* _WORK ITEM_: Which hand-held device does the article on PACS replacement give as an example for accessing medical imaging?

Feature | June 29, 2011 | Jim Morgan, vice president, medical informatics, Fujifilm Medical Systems U.S.A. Inc.

Making the Swap: Considerations for a Successful PACS Replacement

Replacement strategies for picture archiving and communications systems (PACS) have evolved in consort with advances in medical imaging technologies. Facilities want a new PACS to help improve workflow by streamlining processes, enhance patient care by integrating imaging with other IT systems – such as electronic medical records/electronic health records (EMRs/EHRs) for full patient history information, and achieve a lower total cost of ownership and return on investment than their existing PACS.

Healthcare providers understand that a PACS is no longer just a medical device for viewing patient images, but rather a communication tool that can help drive clinical acceptance across all specialties. These considerations come into play as facilities seek out their PACS replacement.

Workflow is dependent upon end-user functionality and clinical acceptance. Radiologists want a cleaner, simpler user interface that minimizes clicks, provides single sign-on and quickly presents the requested images and data. Facilities should inquire whether the PACS vendor can enable access to medical imaging via any browser or hand-held device, such as an iPad, so that radiologists and referring physicians have on-the-go access to image and information stored in the PACS, RIS and CVIS/CPACS applications. Institutions understand that increasing the speed of access to patient images and information improves workflow and creates a loyal referral base that can boost patient referrals.

Tied closely to workflow is the use of PACS as a communication tool, especially to provide critical results, images and reports to referring physicians. Access to the full radiology report and patient record translates to a higher quality of care and higher physician satisfaction.
When selecting a replacement, a facility should ensure that the PACS can provide access to reporting tools — such as critical results reporting and peer review applications — on the PACS workstation integrated to the clinical application (versus disconnected from the user-interface) to create efficiencies for the radiologist.

* _INFORMATION SUPPLIED_:

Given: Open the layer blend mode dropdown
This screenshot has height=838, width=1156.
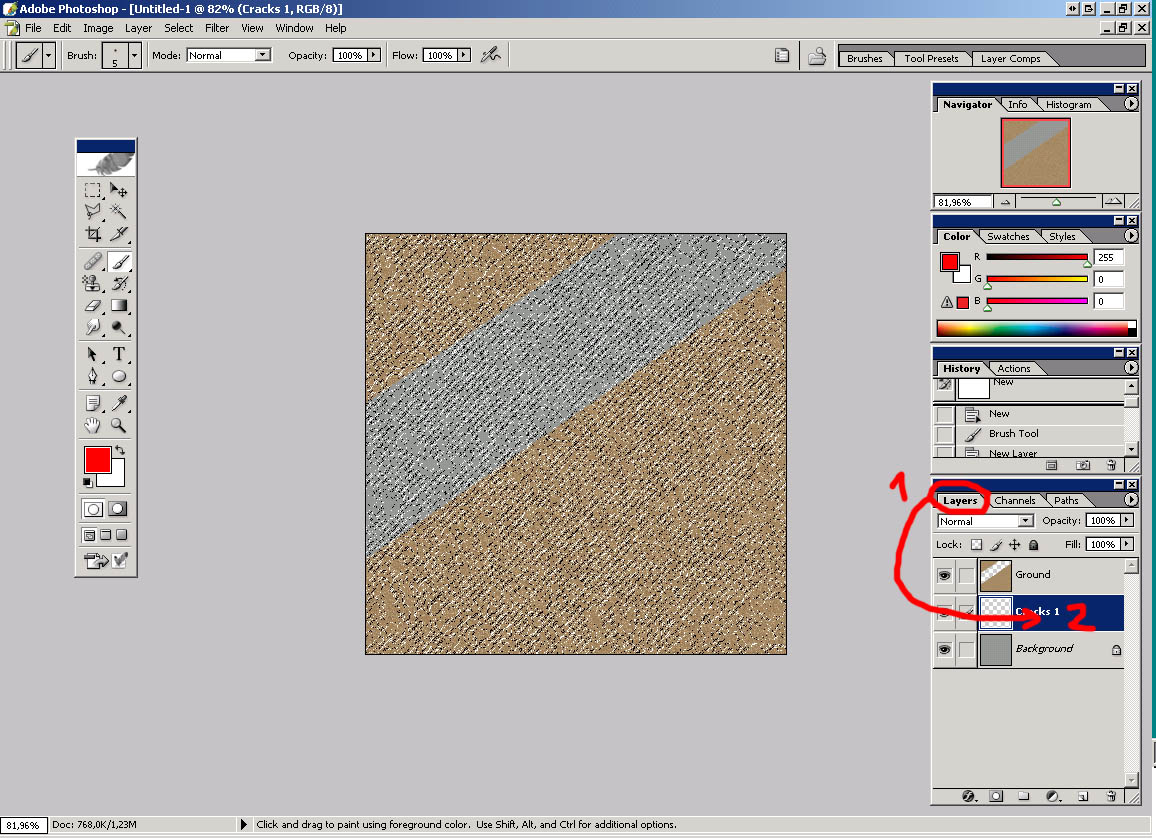Looking at the screenshot, I should pos(985,521).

* _REPLY TO THE EXERCISE_: An iPad.